TASK STATEMENT — Copy the entries below verbatim, beginning with the first line and ending with the line that contains "Action: 88,294", both included.

SOURCE RECORDS —
━━━

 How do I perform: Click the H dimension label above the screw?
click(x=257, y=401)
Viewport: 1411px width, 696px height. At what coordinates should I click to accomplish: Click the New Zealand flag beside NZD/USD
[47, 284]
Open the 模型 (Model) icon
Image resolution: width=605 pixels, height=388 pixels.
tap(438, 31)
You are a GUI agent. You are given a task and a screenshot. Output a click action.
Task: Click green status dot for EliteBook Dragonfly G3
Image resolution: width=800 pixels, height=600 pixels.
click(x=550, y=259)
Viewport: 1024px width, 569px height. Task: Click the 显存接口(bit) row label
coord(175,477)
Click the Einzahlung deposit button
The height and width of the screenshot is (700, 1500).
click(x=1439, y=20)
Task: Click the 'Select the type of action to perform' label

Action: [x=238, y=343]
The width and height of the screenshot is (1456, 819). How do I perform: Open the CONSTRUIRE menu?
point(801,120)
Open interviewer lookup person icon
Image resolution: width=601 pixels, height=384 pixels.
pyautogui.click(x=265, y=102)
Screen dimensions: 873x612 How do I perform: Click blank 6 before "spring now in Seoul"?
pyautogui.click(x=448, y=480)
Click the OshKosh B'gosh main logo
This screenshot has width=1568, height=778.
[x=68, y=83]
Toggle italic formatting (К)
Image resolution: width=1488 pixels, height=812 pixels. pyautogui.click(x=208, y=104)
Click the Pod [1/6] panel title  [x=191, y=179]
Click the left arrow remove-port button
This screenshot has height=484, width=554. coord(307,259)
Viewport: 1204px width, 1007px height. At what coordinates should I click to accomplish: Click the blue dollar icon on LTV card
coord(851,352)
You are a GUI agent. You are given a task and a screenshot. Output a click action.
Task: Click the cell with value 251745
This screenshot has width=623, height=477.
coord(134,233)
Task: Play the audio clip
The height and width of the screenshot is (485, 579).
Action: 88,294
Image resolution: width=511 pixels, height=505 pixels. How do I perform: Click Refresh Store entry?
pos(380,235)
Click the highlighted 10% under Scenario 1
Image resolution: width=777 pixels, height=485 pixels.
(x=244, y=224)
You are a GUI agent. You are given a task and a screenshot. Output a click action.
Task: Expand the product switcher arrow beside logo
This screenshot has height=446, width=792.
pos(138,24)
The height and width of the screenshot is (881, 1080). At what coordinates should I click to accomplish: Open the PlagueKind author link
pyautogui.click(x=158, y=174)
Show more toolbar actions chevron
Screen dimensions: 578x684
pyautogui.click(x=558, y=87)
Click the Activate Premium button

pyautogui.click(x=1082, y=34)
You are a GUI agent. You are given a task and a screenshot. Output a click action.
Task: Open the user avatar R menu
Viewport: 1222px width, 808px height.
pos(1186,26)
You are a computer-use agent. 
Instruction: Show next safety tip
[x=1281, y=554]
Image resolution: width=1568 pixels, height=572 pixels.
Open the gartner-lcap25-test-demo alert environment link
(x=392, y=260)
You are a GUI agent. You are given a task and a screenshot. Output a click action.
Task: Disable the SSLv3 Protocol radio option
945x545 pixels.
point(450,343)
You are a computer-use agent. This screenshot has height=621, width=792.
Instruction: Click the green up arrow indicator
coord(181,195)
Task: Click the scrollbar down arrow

━━━

SOLUTION FOR THIS TASK —
 How do I perform: Click the H dimension label above the screw?
click(x=257, y=401)
Viewport: 1411px width, 696px height. At what coordinates should I click to accomplish: Click the New Zealand flag beside NZD/USD
[47, 284]
Open the 模型 (Model) icon
Image resolution: width=605 pixels, height=388 pixels.
tap(438, 31)
You are a GUI agent. You are given a task and a screenshot. Output a click action.
Task: Click green status dot for EliteBook Dragonfly G3
Image resolution: width=800 pixels, height=600 pixels.
click(x=550, y=259)
Viewport: 1024px width, 569px height. Task: Click the 显存接口(bit) row label
coord(175,477)
Click the Einzahlung deposit button
The height and width of the screenshot is (700, 1500).
click(x=1439, y=20)
Task: Click the 'Select the type of action to perform' label

Action: [x=238, y=343]
The width and height of the screenshot is (1456, 819). How do I perform: Open the CONSTRUIRE menu?
point(801,120)
Open interviewer lookup person icon
Image resolution: width=601 pixels, height=384 pixels.
pyautogui.click(x=265, y=102)
Screen dimensions: 873x612 How do I perform: Click blank 6 before "spring now in Seoul"?
pyautogui.click(x=448, y=480)
Click the OshKosh B'gosh main logo
This screenshot has width=1568, height=778.
[x=68, y=83]
Toggle italic formatting (К)
Image resolution: width=1488 pixels, height=812 pixels. pyautogui.click(x=208, y=104)
Click the Pod [1/6] panel title  [x=191, y=179]
Click the left arrow remove-port button
This screenshot has height=484, width=554. coord(307,259)
Viewport: 1204px width, 1007px height. At what coordinates should I click to accomplish: Click the blue dollar icon on LTV card
coord(851,352)
You are a GUI agent. You are given a task and a screenshot. Output a click action.
Task: Click the cell with value 251745
This screenshot has width=623, height=477.
coord(134,233)
Task: Play the audio clip
The height and width of the screenshot is (485, 579).
Action: 88,294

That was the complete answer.